* INPUT RECORDS:
==========
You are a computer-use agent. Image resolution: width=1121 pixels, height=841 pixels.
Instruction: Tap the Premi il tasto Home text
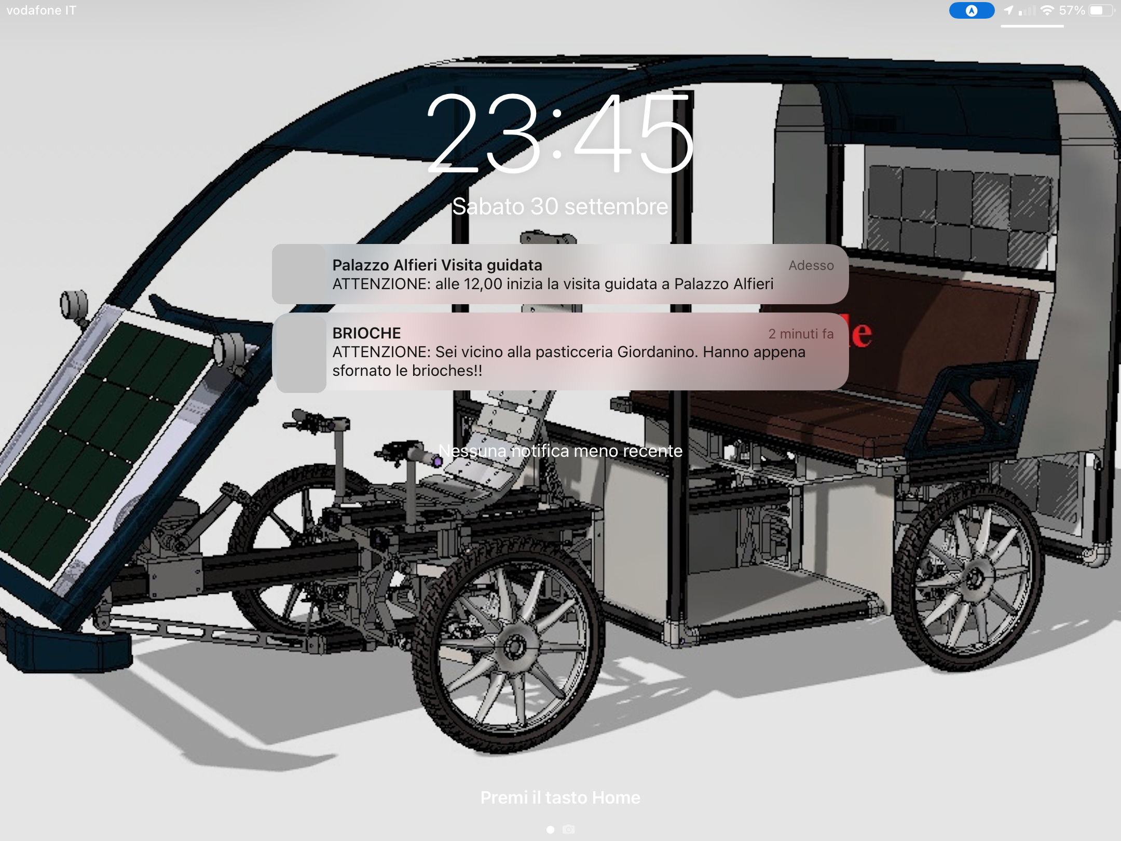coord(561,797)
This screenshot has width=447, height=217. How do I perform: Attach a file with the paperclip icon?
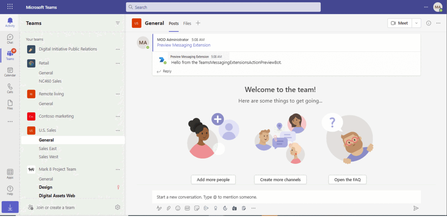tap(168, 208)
==========
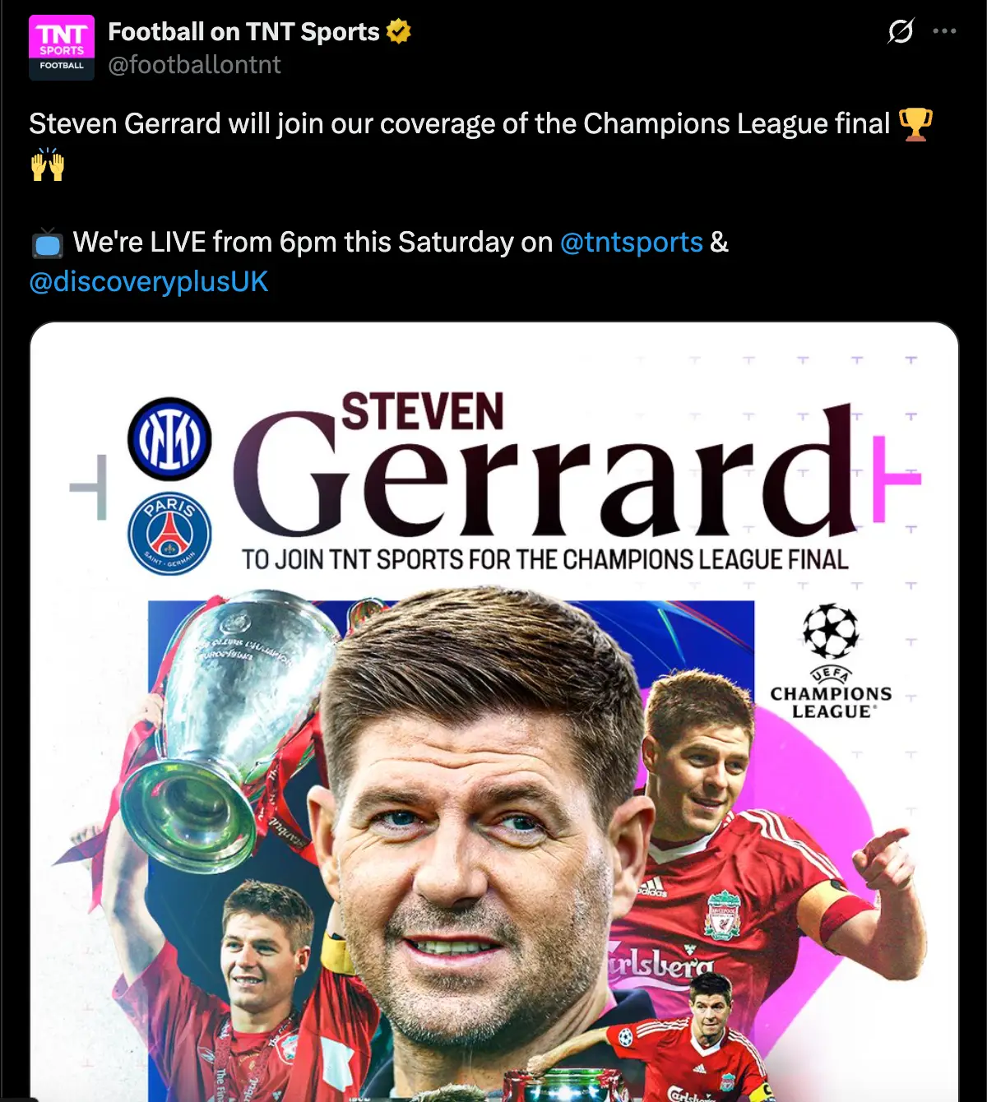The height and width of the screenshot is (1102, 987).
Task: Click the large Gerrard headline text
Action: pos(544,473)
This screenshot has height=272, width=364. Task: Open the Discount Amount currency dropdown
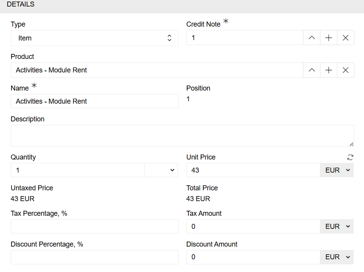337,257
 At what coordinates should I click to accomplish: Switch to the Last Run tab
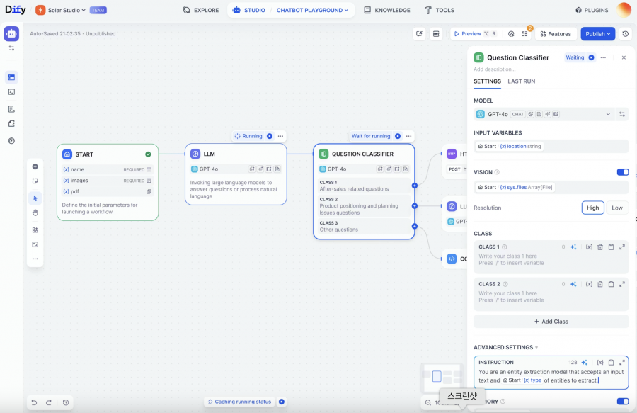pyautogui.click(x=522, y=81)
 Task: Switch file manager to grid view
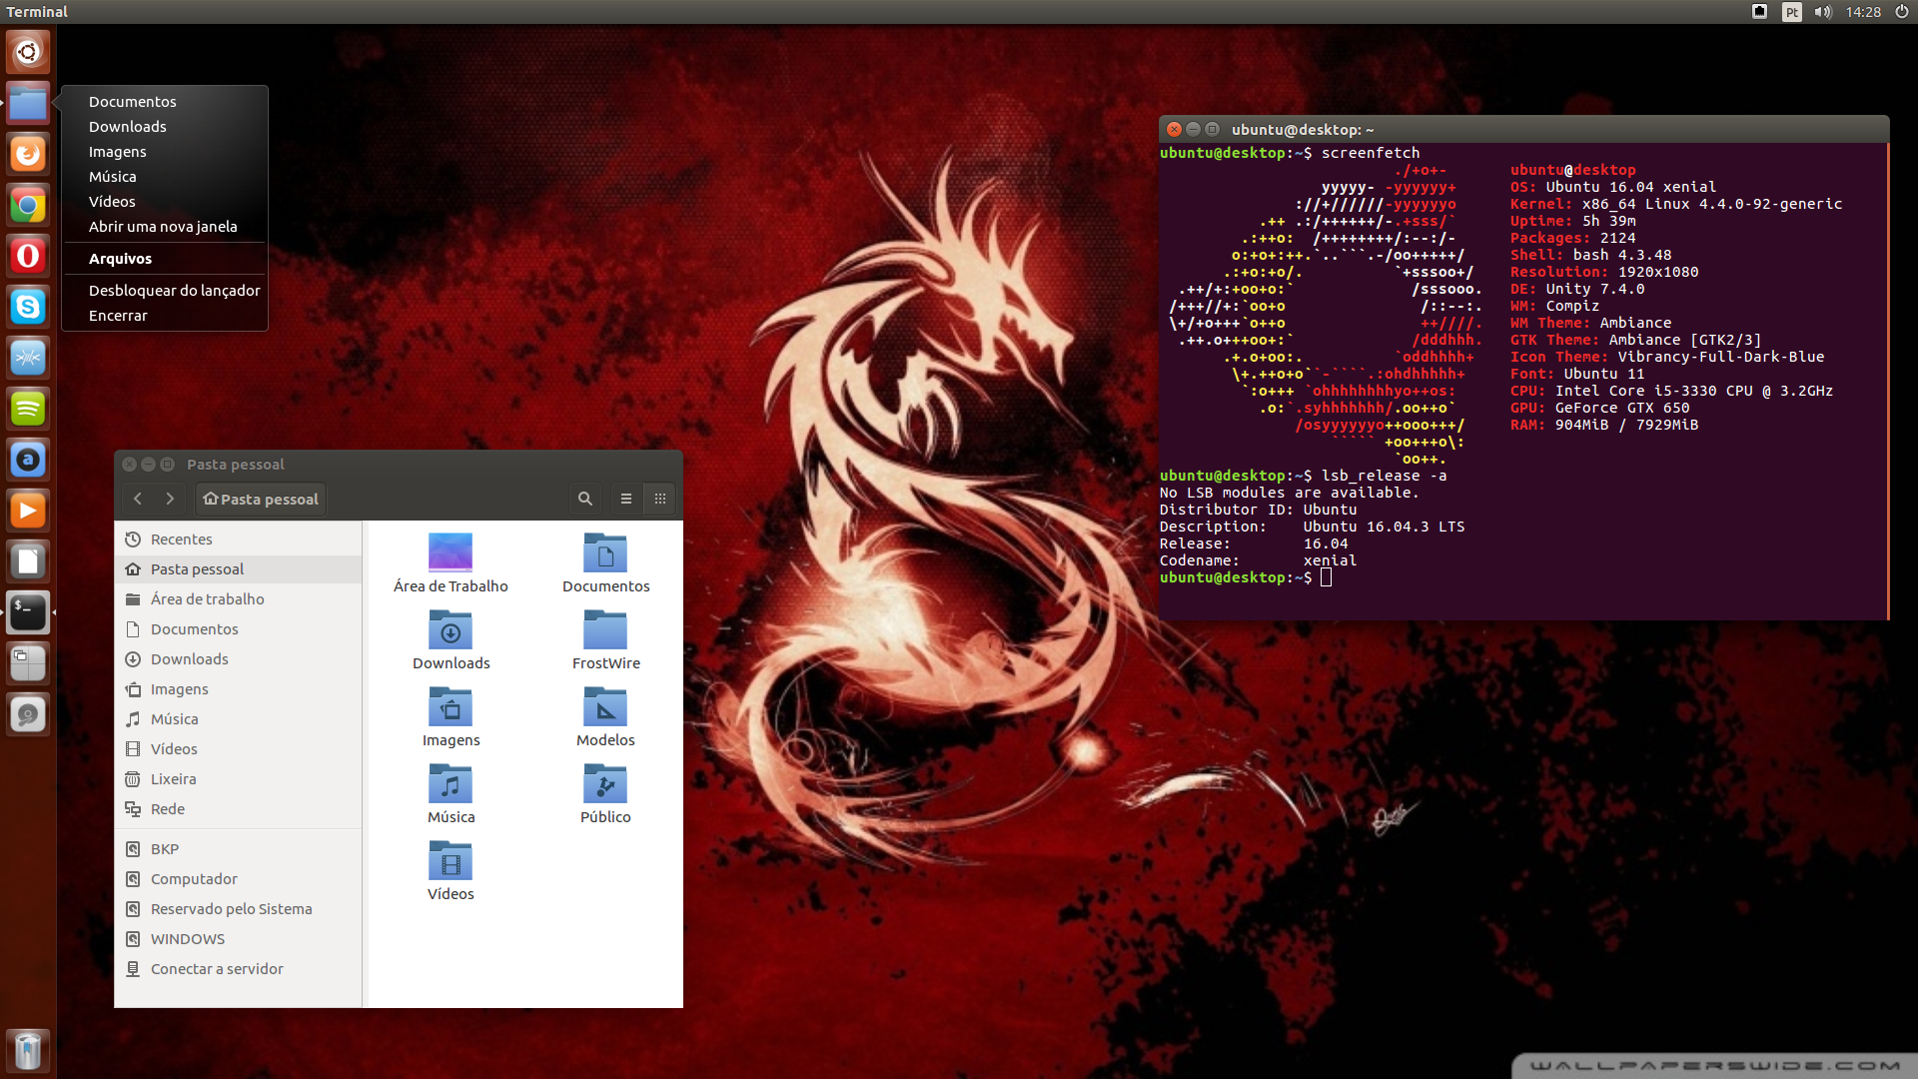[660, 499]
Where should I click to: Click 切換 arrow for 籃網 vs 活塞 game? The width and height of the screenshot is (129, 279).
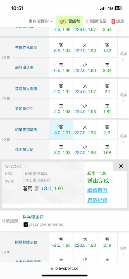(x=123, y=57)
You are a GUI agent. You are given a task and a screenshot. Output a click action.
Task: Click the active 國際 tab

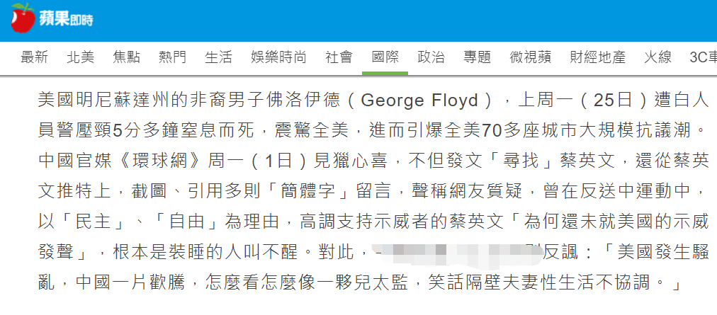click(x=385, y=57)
==========
* TRY IT: Pull every line containing "agent" out of the data above.

* SOLUTION FOR THIS PROBLEM:
You are a computer-use agent. Image resolution: width=1121 pixels, height=841 pixels.
You are a GUI agent. You are given a task and a screenshot. Output a click action.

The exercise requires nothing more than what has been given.